From T206486 we got an example where an AbuseFilter -rule on Commons was triggered, because one of the revisions contained empty text and the rule makes sure, that empty text cannot be submitted. When "just" an old revision is affected by having no text this does not really seem to be an issue that should stop the import.

The example shows that in some cases it might not make sense to run the AbuseFilter checks for every "old" text revision. Some ideas how to deal with that:

  • dispose the checks for old revisions.
  • partly dispose the checks (e.g. only check the summary lines of old revisions but not the text)
  • find a way to tell the AbuseFilter that we're in the middle an import process and that we're dealing with "old" text revisions

Probably the last point is the best way to go here. Then the maintainers of the filter rules can decide for each rule what to do in our case. We're just not entirely sure yet if this is doable and how it should be done best.

Event Timeline

Jeff_G added a subscriber: Jeff_G.EditedFeb 15 2019, 1:54 PM

Can this tool please be configured to not import under 10 bytes file description page revisions, or at least to pad the ones under 10 bytes with spaces or the 10 byte string "Padded4AF4"? Alternatively, can it be configured to back off importation of revisions which fail any AF and import the rest (unless the latest revision fails)?

Pikne added a subscriber: Pikne.Apr 26 2019, 2:43 PM

Remarks on my encounter with another abuse filter: filter 69 is set to first warn and then allow/tag the edit. In FileImporter however it doesn't allow the change.
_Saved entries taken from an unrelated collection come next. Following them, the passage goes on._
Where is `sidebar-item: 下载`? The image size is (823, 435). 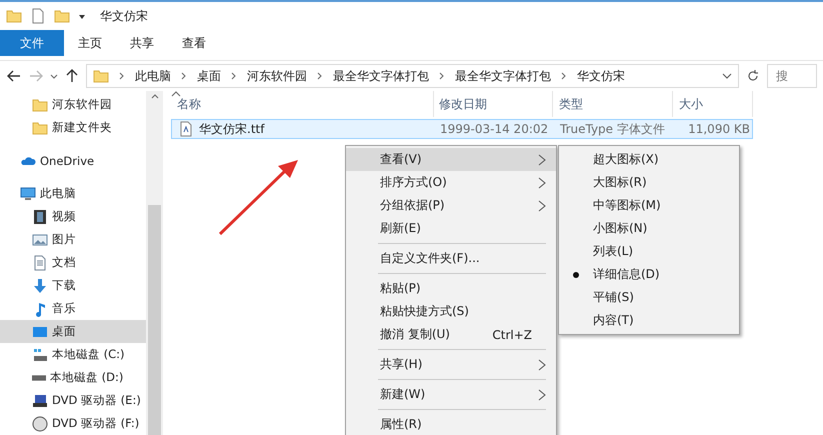
sidebar-item: 下载 is located at coordinates (73, 286).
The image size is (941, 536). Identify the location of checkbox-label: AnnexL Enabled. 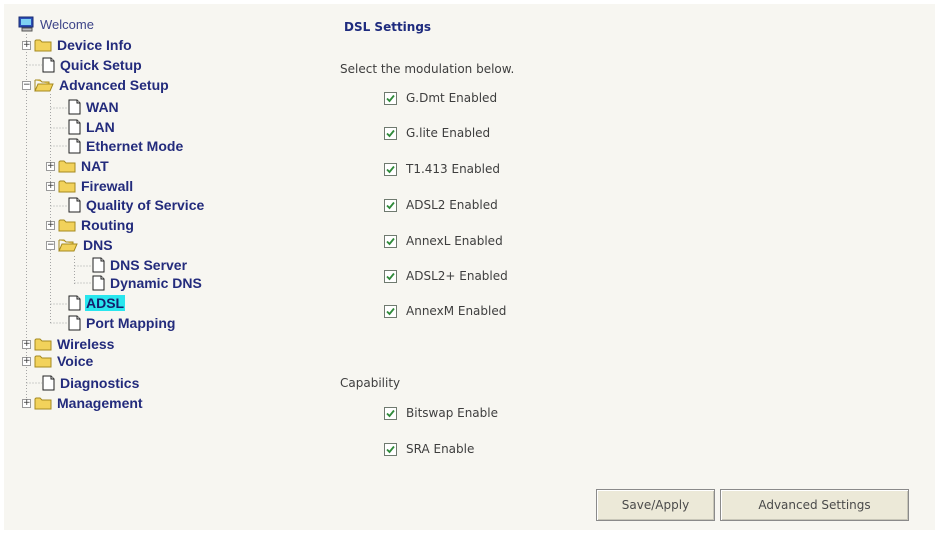
(454, 241).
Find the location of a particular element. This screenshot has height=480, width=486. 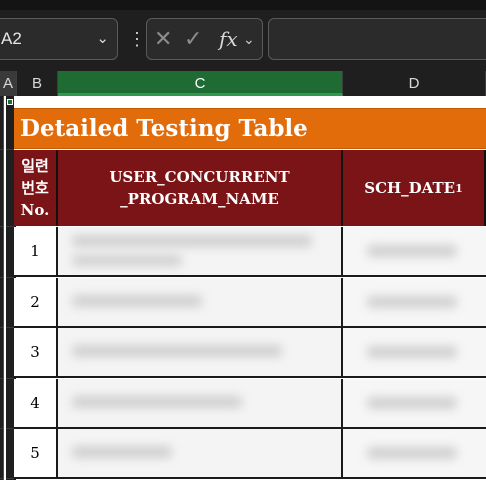

cancel-icon: ✕ is located at coordinates (163, 39).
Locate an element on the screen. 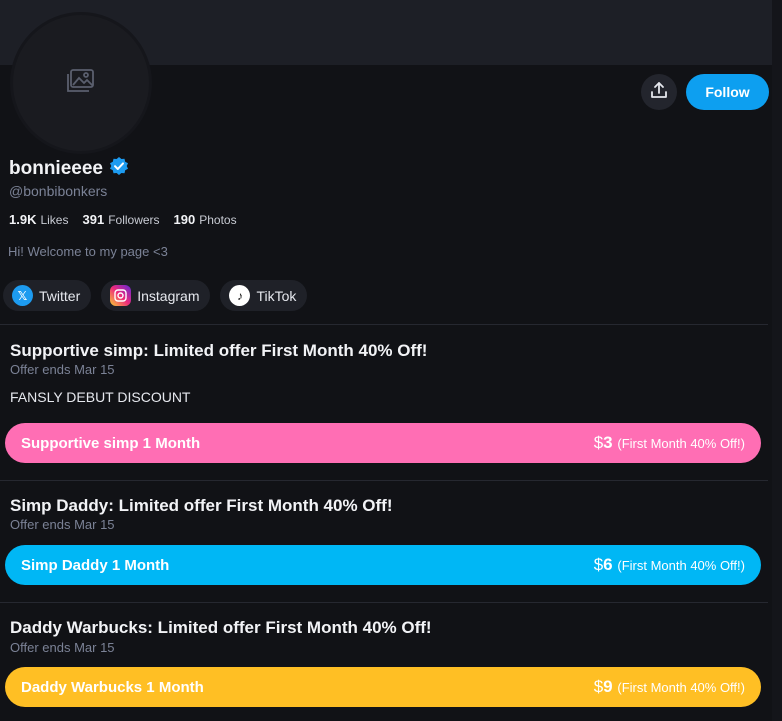  image-placeholder-icon is located at coordinates (81, 84).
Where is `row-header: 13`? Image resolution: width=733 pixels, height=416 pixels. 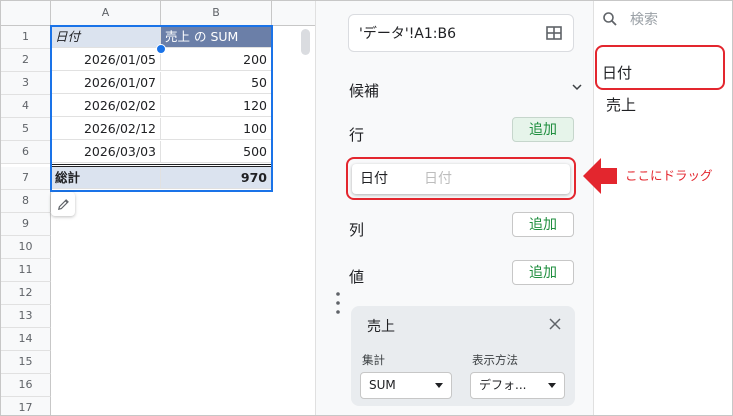
row-header: 13 is located at coordinates (26, 316).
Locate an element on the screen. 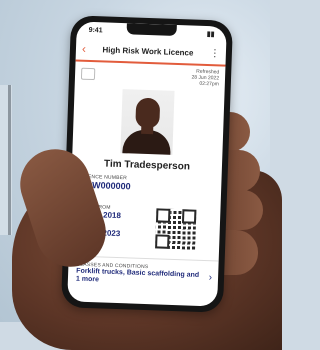  government-logo is located at coordinates (88, 74).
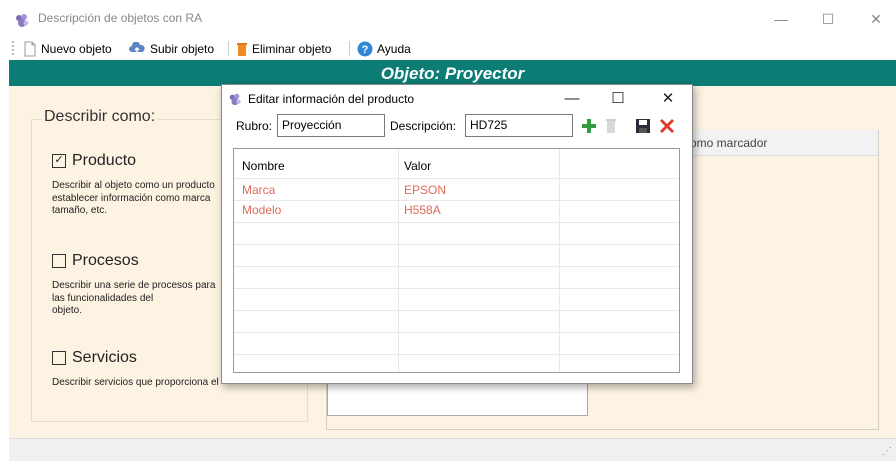  What do you see at coordinates (80, 210) in the screenshot?
I see `description-line: tamaño, etc.` at bounding box center [80, 210].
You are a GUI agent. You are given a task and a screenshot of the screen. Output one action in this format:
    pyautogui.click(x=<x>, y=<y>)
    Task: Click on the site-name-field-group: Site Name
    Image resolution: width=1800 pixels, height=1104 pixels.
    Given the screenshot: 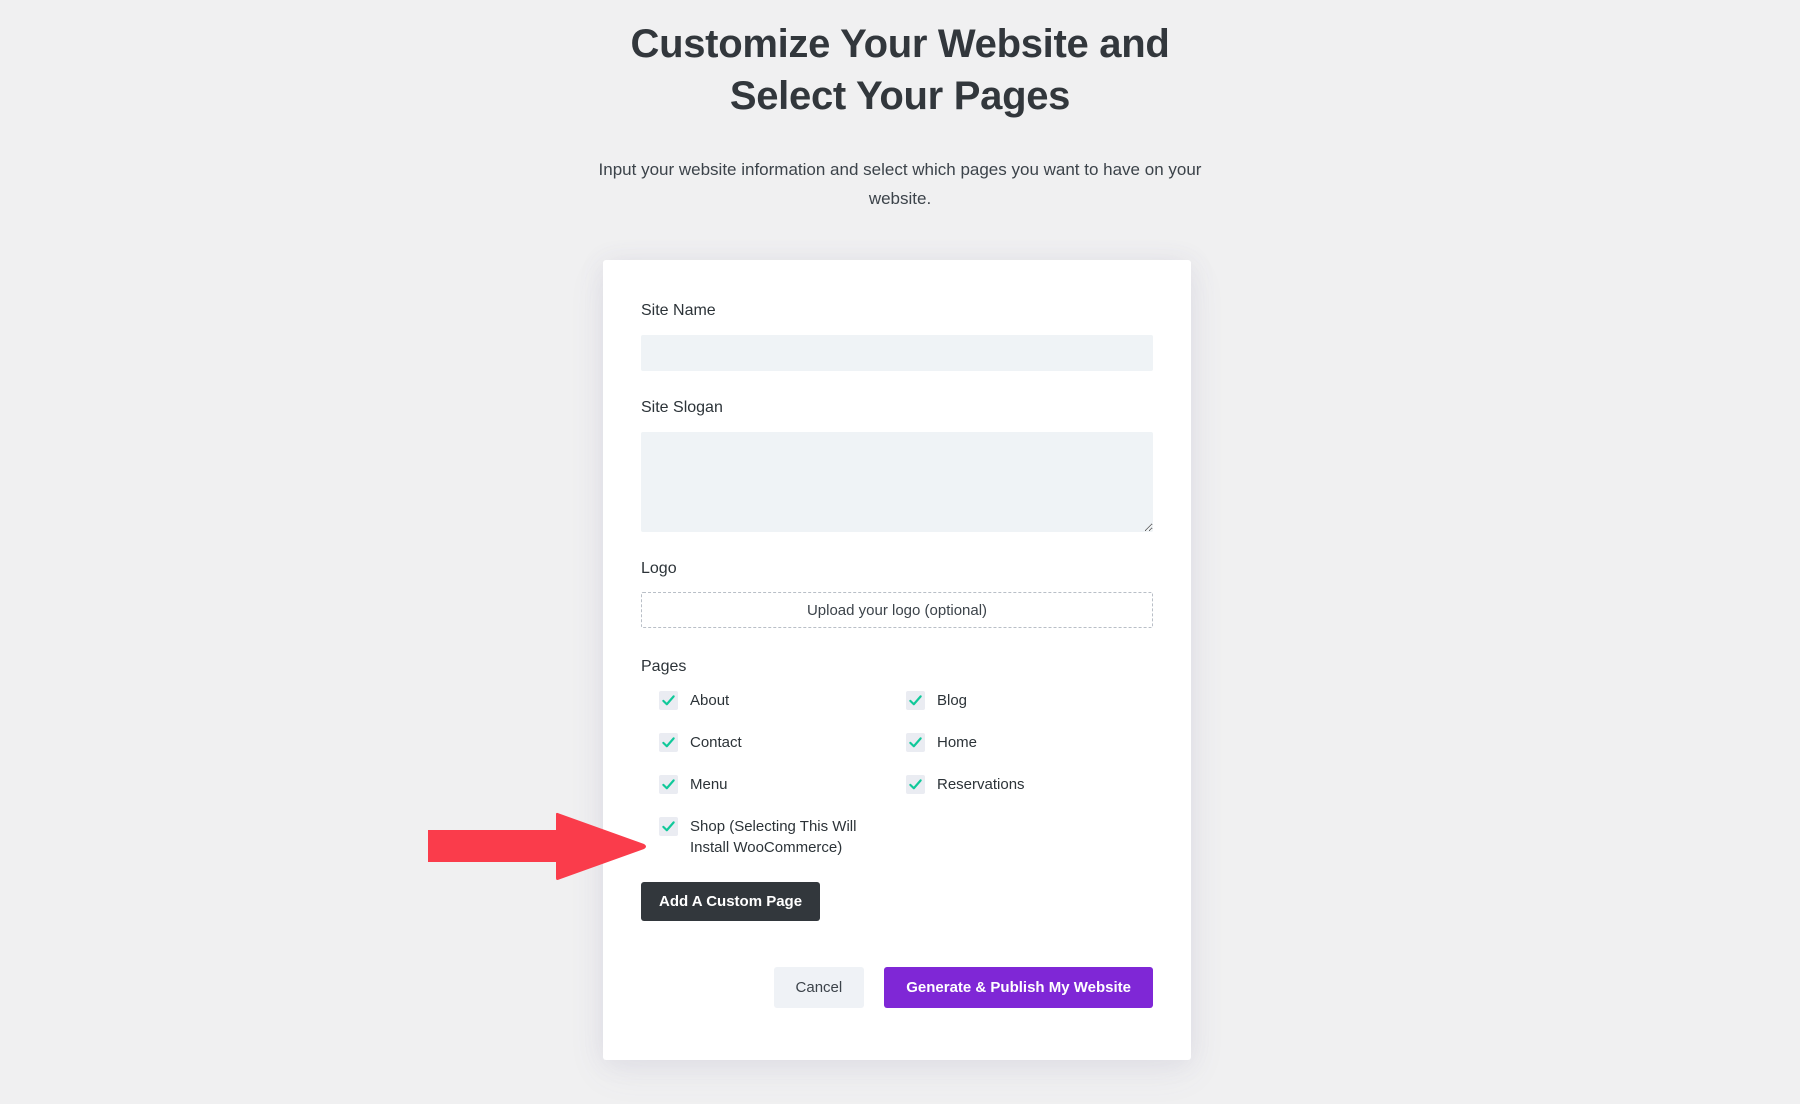 What is the action you would take?
    pyautogui.click(x=897, y=336)
    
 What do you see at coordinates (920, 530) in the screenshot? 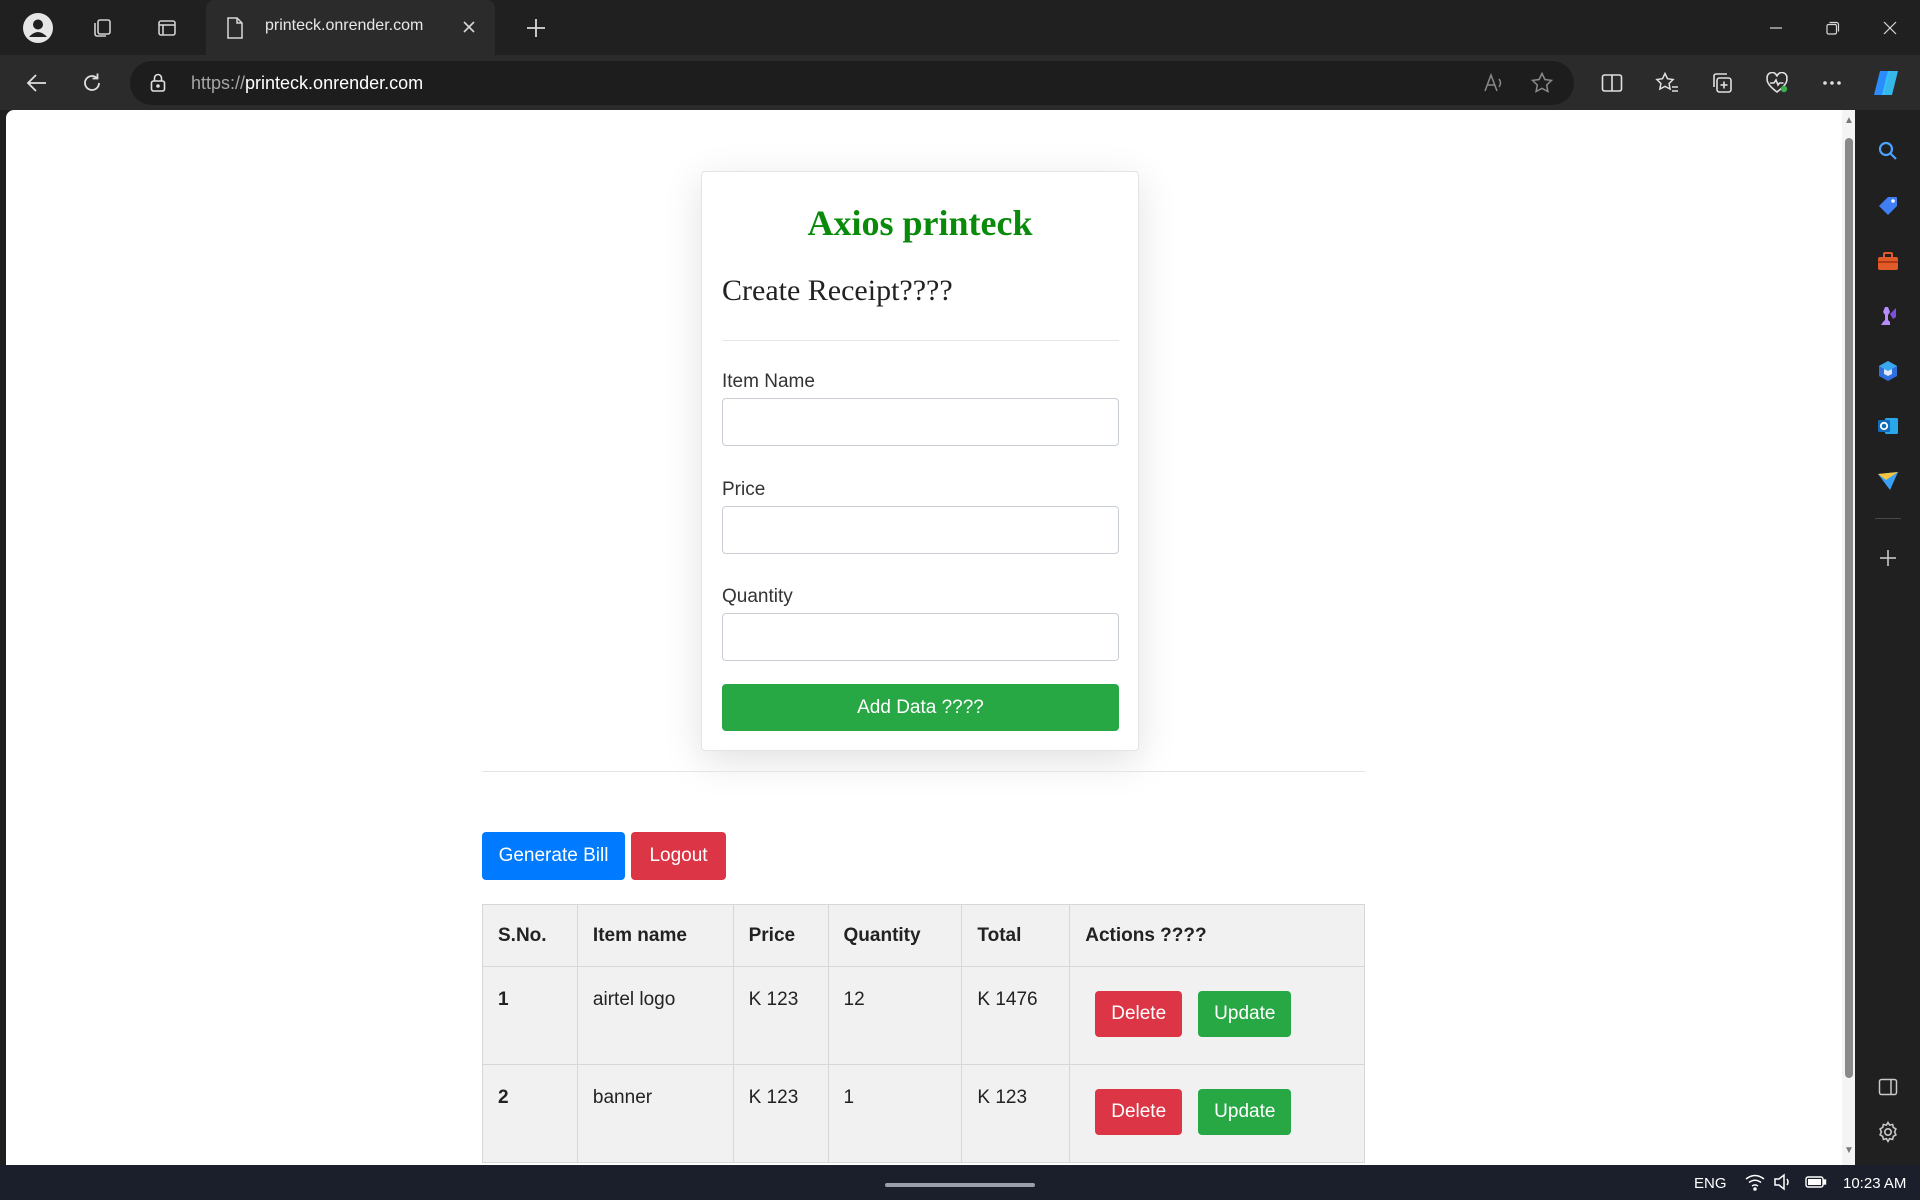
I see `price-input` at bounding box center [920, 530].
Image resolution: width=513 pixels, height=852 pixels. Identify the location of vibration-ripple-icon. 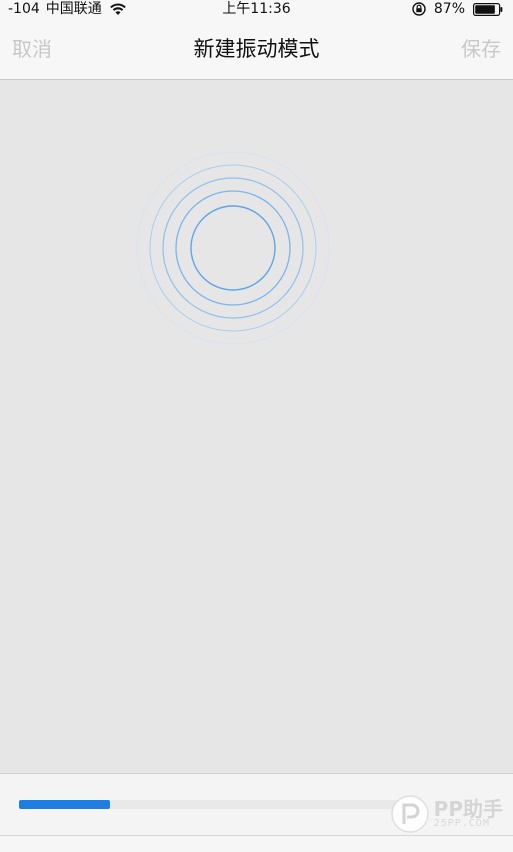
(233, 248).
If I click "Import" repeatedly then I'm still stuck with the warning. Unlike the current situation, I'd expect that if OTRS template is not changed during the import then the abuse filter is not triggered at all.

I was able to import this file by removing the OTRS template during import (had to re-add it after import). To reproduce this you can use some other file with OTRS template, like this one.

I also observe that during import this filter tags my edit for adding OTRS template, though instead I removed it. It would make more sense if older versions that actually include the OTRS template were tagged instead. Furthermore it would make even more sense if the checks would note that the user who initially added the OTRS template actually is an OTRS member (in global group), the way it works for new revisions outside FileImporter. So the situation seems quite messy due to checks for old revisions.

Perhaps "abusive content" in older revisions isn't much of a problem and, in case this is an easy solution, checks for older revisions can be simply dropped after all?